In short order the Admin Box was isolated by the advancing IJA troops and besieged. Resupply was performed by air, despite interception attempts by Japanese fighters. On the ground desperate hand to hand combat raged, with the Japanese overrunning the field hospital and executing the wounded within. Reinforcement was attempted with small units, although not all were successful, with high casualties incurred. by the end of the month the Japanese had exhausted their supplies and were compelled to withdraw, incurring severe casualties as they retreated to their jump-off lines. Subsequent Allied offensives gained yet more ground before stalling with the arrival of the monsoon season.
Pacific: Air War
As the Americans advanced across New Guinea and the islands of the Pacific both the US Army Air Force and the US Naval Air Service provided invaluable support to their operations. Air supremacy could be enjoyed in most areas by this stage in the war, as US aircraft improved, more and more experienced pilots fielded, and the quality and quantity of their Japanese adversaries proportionately shrank.
In mid February a large air offensive was launched against the Japanese naval base at Truk in the Caroline Islands, designated Operation Hailstone. Truk had been established as a major Japanese naval base shortly before the outbreak of war in Europe, and represented a major objective for the Allies in the reduction of the power of the IJN in the south-central Pacific, as well as depriving them of a major air base for launching bombers to interfere with American advances in the region.
The US Navy tasked a total of nine aircraft carriers for Hailstone, with over 500 aircraft available between them. Exploiting holes in the Japanese radar screen, the Americans achieved near complete surprise, with IJN aircraft making only a small showing and incurring heavy losses against superior American machines. The ships clustered in Truk Lagoon faired worse, with most being caught at anchor and destroyed. Those that attempted to sortie were engaged by a US Navy surface force and slaughtered, with a total of fifteen warships and and thirty-two merchantmen sunk, along with serious damage to the port and airfield facilities. The base at Truk would never recover from Hailstone, and would no longer serve as a notable obstacle as the Americans continued to close on Japan itself.
Political Developments
Most political developments in the early months of 1944 were situated in Europe, with various shuffles and meetings taking place in England regarding the planned invasion of France. American General Dwight D. Eisenhower, proven as commander of the North African and Sicilian landings, was appointed as Supreme Commander of the Allied Expeditionary Force. With his well known skill as an organizer as well as ability to wrangle the strong personalities of such figures as Patton and Montgomery he was seen as the best choice for this critical international command. A notable problem for him would be present in the form of Free French leader Charles de Gaulle, who had a reputation for obstinacy in his dealings with his allies.

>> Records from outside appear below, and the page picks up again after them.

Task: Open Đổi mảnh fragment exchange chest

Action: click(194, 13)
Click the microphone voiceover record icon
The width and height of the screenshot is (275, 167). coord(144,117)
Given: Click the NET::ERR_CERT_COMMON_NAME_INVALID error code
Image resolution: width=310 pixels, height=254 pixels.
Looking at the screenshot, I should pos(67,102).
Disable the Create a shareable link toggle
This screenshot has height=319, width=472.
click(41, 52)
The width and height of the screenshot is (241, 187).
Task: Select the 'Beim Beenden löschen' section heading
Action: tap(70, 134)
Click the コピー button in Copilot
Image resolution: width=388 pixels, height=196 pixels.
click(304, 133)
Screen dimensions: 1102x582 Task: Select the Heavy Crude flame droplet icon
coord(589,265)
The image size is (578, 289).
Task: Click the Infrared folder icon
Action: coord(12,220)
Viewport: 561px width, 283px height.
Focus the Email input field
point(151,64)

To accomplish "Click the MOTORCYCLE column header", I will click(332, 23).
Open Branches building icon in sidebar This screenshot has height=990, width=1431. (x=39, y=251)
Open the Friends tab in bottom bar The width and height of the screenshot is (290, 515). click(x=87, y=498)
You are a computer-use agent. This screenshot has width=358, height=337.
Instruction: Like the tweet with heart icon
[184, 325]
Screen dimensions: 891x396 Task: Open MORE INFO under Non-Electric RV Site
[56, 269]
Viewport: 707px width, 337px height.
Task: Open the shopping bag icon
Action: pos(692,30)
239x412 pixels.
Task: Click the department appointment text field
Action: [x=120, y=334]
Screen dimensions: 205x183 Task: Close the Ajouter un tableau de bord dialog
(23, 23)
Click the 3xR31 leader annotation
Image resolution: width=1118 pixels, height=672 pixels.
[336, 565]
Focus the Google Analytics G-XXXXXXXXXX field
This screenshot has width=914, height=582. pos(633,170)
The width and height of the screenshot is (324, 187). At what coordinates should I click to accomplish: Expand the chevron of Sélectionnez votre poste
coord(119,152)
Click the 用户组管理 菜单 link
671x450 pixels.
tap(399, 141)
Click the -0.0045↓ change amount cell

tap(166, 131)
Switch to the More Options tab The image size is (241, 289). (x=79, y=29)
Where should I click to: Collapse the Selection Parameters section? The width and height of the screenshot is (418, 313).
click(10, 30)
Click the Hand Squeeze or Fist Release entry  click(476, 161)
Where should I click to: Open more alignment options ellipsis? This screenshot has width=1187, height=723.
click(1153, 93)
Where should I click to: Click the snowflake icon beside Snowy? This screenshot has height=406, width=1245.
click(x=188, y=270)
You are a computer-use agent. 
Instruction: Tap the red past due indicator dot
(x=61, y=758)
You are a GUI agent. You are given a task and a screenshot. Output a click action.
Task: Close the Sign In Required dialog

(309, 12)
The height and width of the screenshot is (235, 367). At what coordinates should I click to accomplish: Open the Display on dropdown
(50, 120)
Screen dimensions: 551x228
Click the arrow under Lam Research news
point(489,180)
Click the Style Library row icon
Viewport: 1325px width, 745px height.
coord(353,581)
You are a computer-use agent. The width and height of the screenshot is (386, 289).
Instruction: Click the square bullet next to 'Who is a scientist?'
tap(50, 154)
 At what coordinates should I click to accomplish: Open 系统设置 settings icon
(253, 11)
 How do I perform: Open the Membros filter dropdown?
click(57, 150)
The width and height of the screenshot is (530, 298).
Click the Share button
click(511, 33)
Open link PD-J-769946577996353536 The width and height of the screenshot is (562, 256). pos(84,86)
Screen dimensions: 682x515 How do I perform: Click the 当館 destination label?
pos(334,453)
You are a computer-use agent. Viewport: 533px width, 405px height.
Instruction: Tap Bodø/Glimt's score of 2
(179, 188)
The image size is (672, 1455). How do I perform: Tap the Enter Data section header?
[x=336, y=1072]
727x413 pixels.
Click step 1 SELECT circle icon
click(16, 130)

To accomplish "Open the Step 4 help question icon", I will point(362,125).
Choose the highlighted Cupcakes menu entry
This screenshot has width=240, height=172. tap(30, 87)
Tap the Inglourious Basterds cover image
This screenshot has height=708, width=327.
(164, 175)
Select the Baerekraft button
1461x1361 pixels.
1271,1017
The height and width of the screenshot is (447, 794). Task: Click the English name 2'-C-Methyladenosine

On the Eastern Front, peace terms between the USSR and Finland came to nothing even as the tide of war turned decisively against the Germans, and in Hungary the government was making covert overtures in hope of sparing their nation the devastation on the horizon. A furious Hitler summoned Hungarian Regent Miklos Horthy to Germany, and while “negotiating” with him German troops seized control of the country’s critical infrastructure. Effectively held hostage, Horthy was forced to submit to quiet vasselage under his earstwhile ally.